##### Document segment #####
So it seems like I should just follow those guidelines when shopping around? Looking for current transformer sensors, seems like the bulk of them all have 13mm x 13 mm openings.

Hmmm… Their https://archlinuxarm.org/ page shows:

We build optimized packages for soft-float ARMv5te, hard-float ARMv6 and ARMv7, and ARMv8 AArch64 instruction sets to use each platform to its full potential.

so maybe they’re still in the game.

Given a two year-old house it’s almost a sure-bet your SEWs are 4\0 Aluminum.

Magnelab, as well as others make a CT that has a 0.75 x 0.75 inch wire-window:

That particular “form-factor” - the physical size/shape - is in common use and is easy to find.
The downside is the majority of what’s available, is the 333mV variant. You want an unburdened CT, i.e one with no internal burden resistor. They are available, but aren’t as common as the millivolt variety.

Continental Control Systems is another supplier of CTs of that form factor and has a version
with a 1 Volt output. While not the best choice for the job, 1.0 Volts doesn’t miss Robert’s
recommendation of 1.1 Volts by much.

You haven’t said just how much of a hardware tinkerer you are, but from your description
of what you’ve done/are going to do with your PogoPlug, it sounds as if you like to hack on
the hardware too.

You might want to take a look at this:
https://www.ntc-tech.com/product/sunpower-continental-control-systems-wnc-3y-208-mb-wattnode-modbus_26899

It’s one helluva deal at 45 bucks. The two 100 Amp CTs included, sold for 47 smackers apiece,
and the unit itself normally retails for ~325 bucks. On top of that it’s new not used.
It uses RS-485 Modbus to deliver its data, which is nice because it’s a robust noise-immune protocol that can be put on common twisted pair copper (I use speaker wire with good results)
at distances up to 4000 feet. USB to RS-485 adapters can be had cheap too. We’re talkin’ like
4-5 bucks cheap.

To repeat myself - there is a big list on the “Using the emonTx in North America” page, along with details of what has to be done to make them work correctly.

@Robert.Wall - I saw that immediately after asking the question, sorry about that! All of the diagrams made my head spin and I completely forgot about those lists after the technical explanations.

@Bill.Thomson - I’ll double check Arch, I thought I remembered reading something about how they abandoned the ARM v5 architectures in the past few years. Either way, getting some form of LAMP running on it. I have another low power PC running windows 24/7, so I might piggy back on that if I can get the proper services running. Hacking the Pogo was a completely non-hardware experience for me, as I did it back when Pogo allowed you to enable SSH through their website. I did it for both of the ones I have (a Series 4 and a Series 4 Mobile - a more neutered version), and they’re both running old versions of ArchLinuxARM, some SMB services, and FTP service.
#####
▶ **Challenges**:
**a)** Answer from the current-transformer thread:
(i) What size is the wire-window on the Magnelab CT?
(ii) What output voltage does the Continental Control Systems version offer?
(iii) Up to what distance can RS-485 Modbus run over twisted pair copper?
**b)** Extend the current-transformer thread with the next forum post, written in the same informal, technical voice.
The data after this point comes from a separate source.
##### Data section #####
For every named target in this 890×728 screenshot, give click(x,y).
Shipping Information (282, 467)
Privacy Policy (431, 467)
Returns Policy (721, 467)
#####
▶ **Final results**:
**a)**
(i) 0.75 x 0.75 inch
(ii) 1 Volt
(iii) 4000 feet

**b)**
The Sunpower system you linked to looks really interesting, and for less than 50 bucks, sounds like a nice long-term project. I’m assuming that’s basically the same kind of setup: 2 CTs to the SEWs, 1 (possibly 2) CTs to the PV system lines, and then an AC-AC line coming into to provide the connection to neutral? Is there a way to test these kinds of systems before installing them in your electric panel? For example, by wrapping the CTs around the line and neutral of an extension cord with a simple light bulb at the end?

Not line AND neutral, line OR neutral. If you thread both through, you’ll get nothing.
If you use a tiny load like a light bulb, you’ll need to put many turns through the c.t. If you look at the test report on the SCT-013-000 (in the ‘Learn’ section), you’ll see that I use a 20 turn coil to make 5 A look like 100 A as far as the c.t. is concerned (and 50 turns to get up to 250 A). You don’t need a low voltage transformer - I only use that so that it costs very little power when you use 6.5 V rather than 240 V.

It’s actually a Continental Control Sytems WattNode Modbus.
CCS sells some of the CTs on the “suitable for use in North America list.”

Yes. One connection to each hot leg, and a single wire to neutral.

DISCLAIMER - For illustrative purposes only. This jig was built for a one-time test.

I threw this together one evening for just that pupose:

The wire gauge is quite small, but the “simulated” load was a 10 Watt incandescent lamp.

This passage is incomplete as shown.